→ Избранный отрывок
□ □ □

Я уже говорил о страшной женщине в белом, первенствующей среди всех знамений смерти. К миру живых она не имеет отношения – таких, как она, можно смело назвать привидениями. Нелепо приписывать Белой женщине какую-то миссию. Эти миссии важны для тех, кто погружен в земную суету. Мир женщины столь же реален, как и наш мир, но в обычном состоянии мы его не замечаем. Женщина не показывается нам, мы сами обретаем способность ее видеть. Плачет и воет она не по человеку, а просто потому, что призраки издают подобные звуки. Если ты видишь Белую женщину, значит, ты приобщился к инобытию, значит, скоро ты умрешь и окажешься там. Таков смысл этого знамения.

Большинство рассказчиков из народа употребляют фразу «Смерть за ним пришла», не противоречащую вышесказанному: смерть – это и есть вступление в иную реальность. В отдельных быличках присутствует слово «предупреждение», слабо вяжущееся с основным содержанием. Так, двум трактористам явилась на дороге черная фигура с вытянутыми руками. Они проехали мимо, а когда оглянулись, дорога была пуста. На следующий день оба попали в аварию, один погиб, а другой, который хотел подобрать черного попутчика, только поранился. «Наверное, это было какое-то предупреждение», – заключает рассказчик. Что еще за предупреждение? Подвези уставшее привидение – и будешь жить дальше? Но это не предупреждение, а мораль: услуга за услугу.

В другой быличке женщина в белом приходит не к тому, кто должен умереть, а к его родственнику. Казалось бы, незначительная поправка, но она полностью искажает смысл знамения. Можно подумать, призрак осведомлен о родственных связях будущего покойника. Он и впрямь осведомлен и даже обижается на обращенный к нему вопрос: «Ты зачем?» – «В следующий раз, – говорит женщина, – я приду, но ты меня не заметишь». Знай наших!

В записках В.И. Алтуфьева (1909) приведен аналогичный случай. Женщина в белом заглядывает через плечо мужа, читающего письмо с известием о смерти молодой жены. Отсюда всего один шаг до миссии. И вот в рассказе из журнала «Ребус» покойный муж приходит к жене, чтобы возвестить ей предстоящую кончину и удалиться после ряда благочестивых нотаций со словами: «Миссия окончена».

Когда «знаковые» роли исполняют покойники, их миссии мало чем отличаются от миссий родных и друзей. Нов быличках смысл прихода таких духов отнюдь не пророческий. Вспомним, как покойная мать являлась за детьми. Она не предвещала их смерть, а забирала их с собой. Смерть была заключена в природе самого призрака. Мир мертвых оказывал активное воздействие на мир живых, и живым приходилось защищаться. В этом отличие мертвеца от неведомой сущности вроде женщины в белом. Противостоять такой сущности бесполезно. Да она и не нападает.

□ □ □

→ Выдержка из данных
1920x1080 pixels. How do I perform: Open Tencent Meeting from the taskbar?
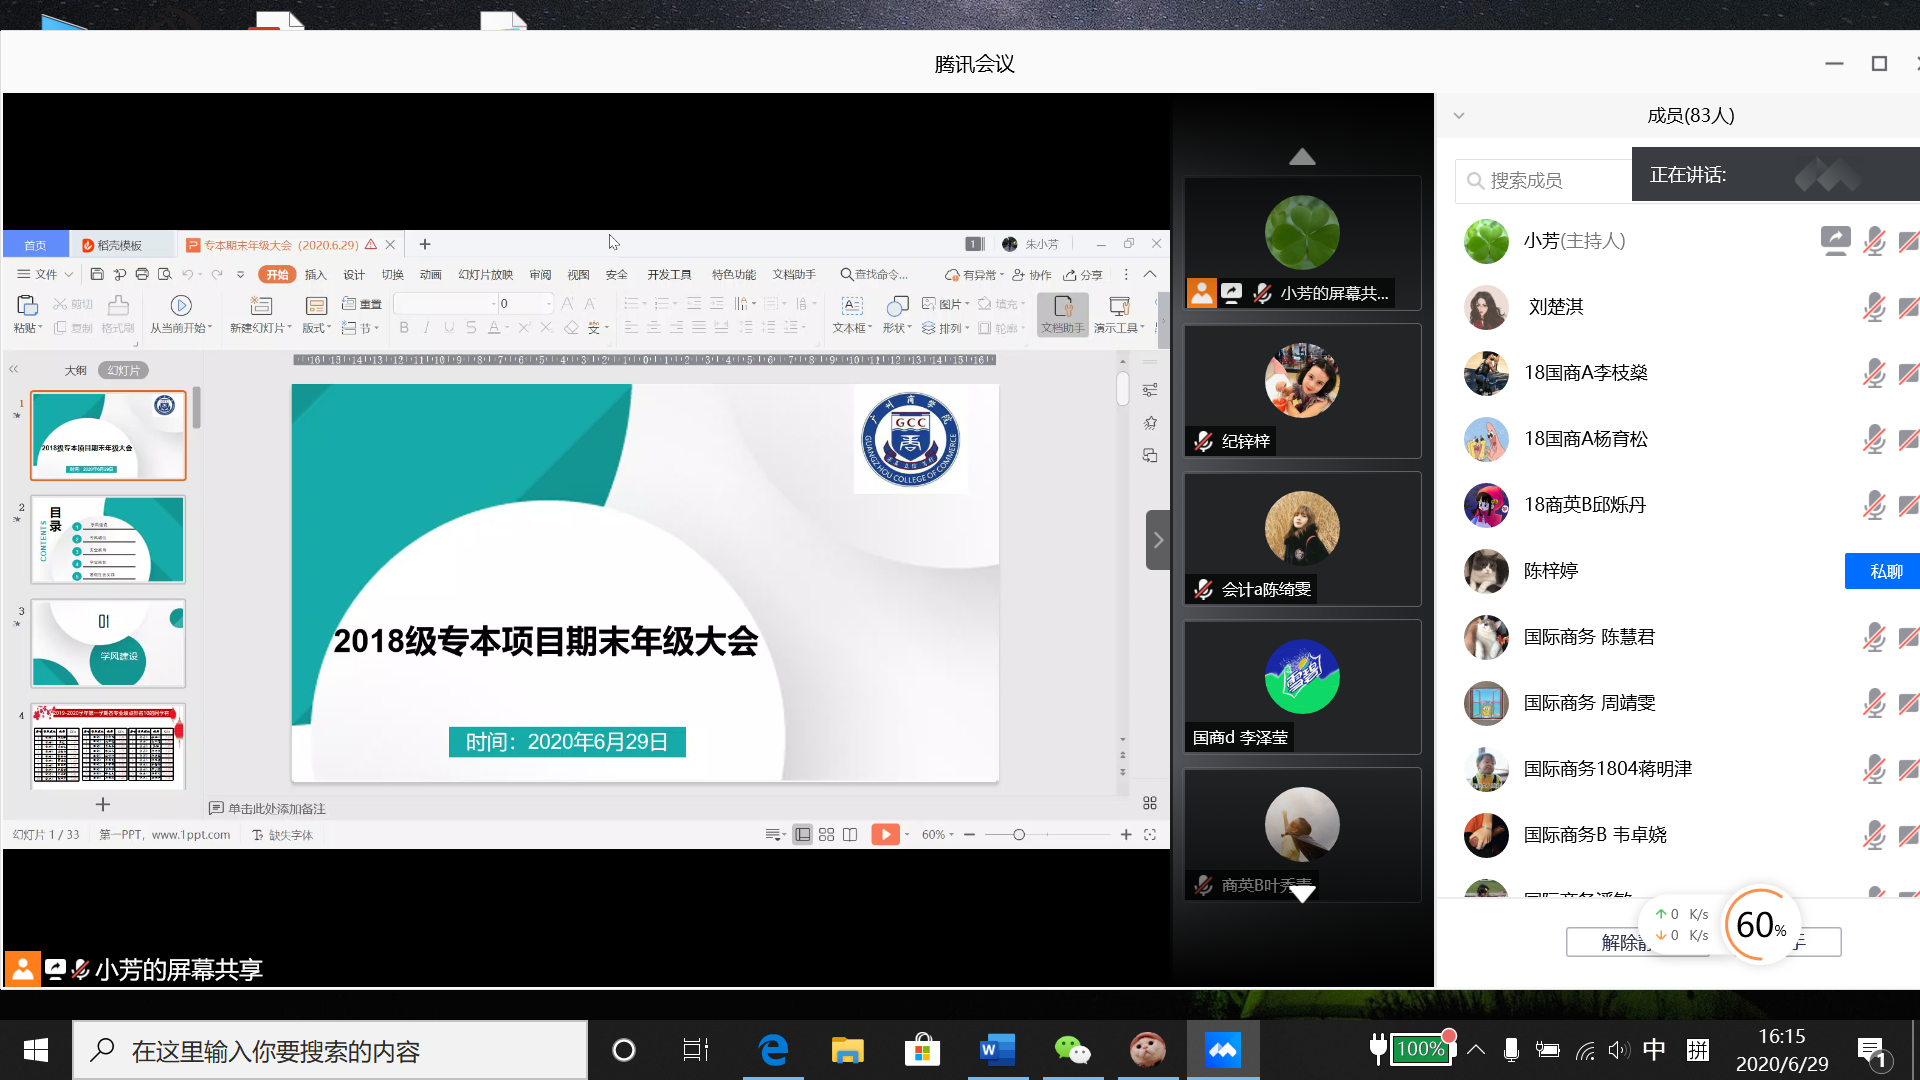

□ □ □

→ Короткая задача
Продублируйте дословно фрагмент отрывка о знамениях смерти: начните со слов «Большинство рассказчиков из» и остановитесь после слов «услуга за услугу.».

→ Ответ к задаче
Большинство рассказчиков из народа употребляют фразу «Смерть за ним пришла», не противоречащую вышесказанному: смерть – это и есть вступление в иную реальность. В отдельных быличках присутствует слово «предупреждение», слабо вяжущееся с основным содержанием. Так, двум трактористам явилась на дороге черная фигура с вытянутыми руками. Они проехали мимо, а когда оглянулись, дорога была пуста. На следующий день оба попали в аварию, один погиб, а другой, который хотел подобрать черного попутчика, только поранился. «Наверное, это было какое-то предупреждение», – заключает рассказчик. Что еще за предупреждение? Подвези уставшее привидение – и будешь жить дальше? Но это не предупреждение, а мораль: услуга за услугу.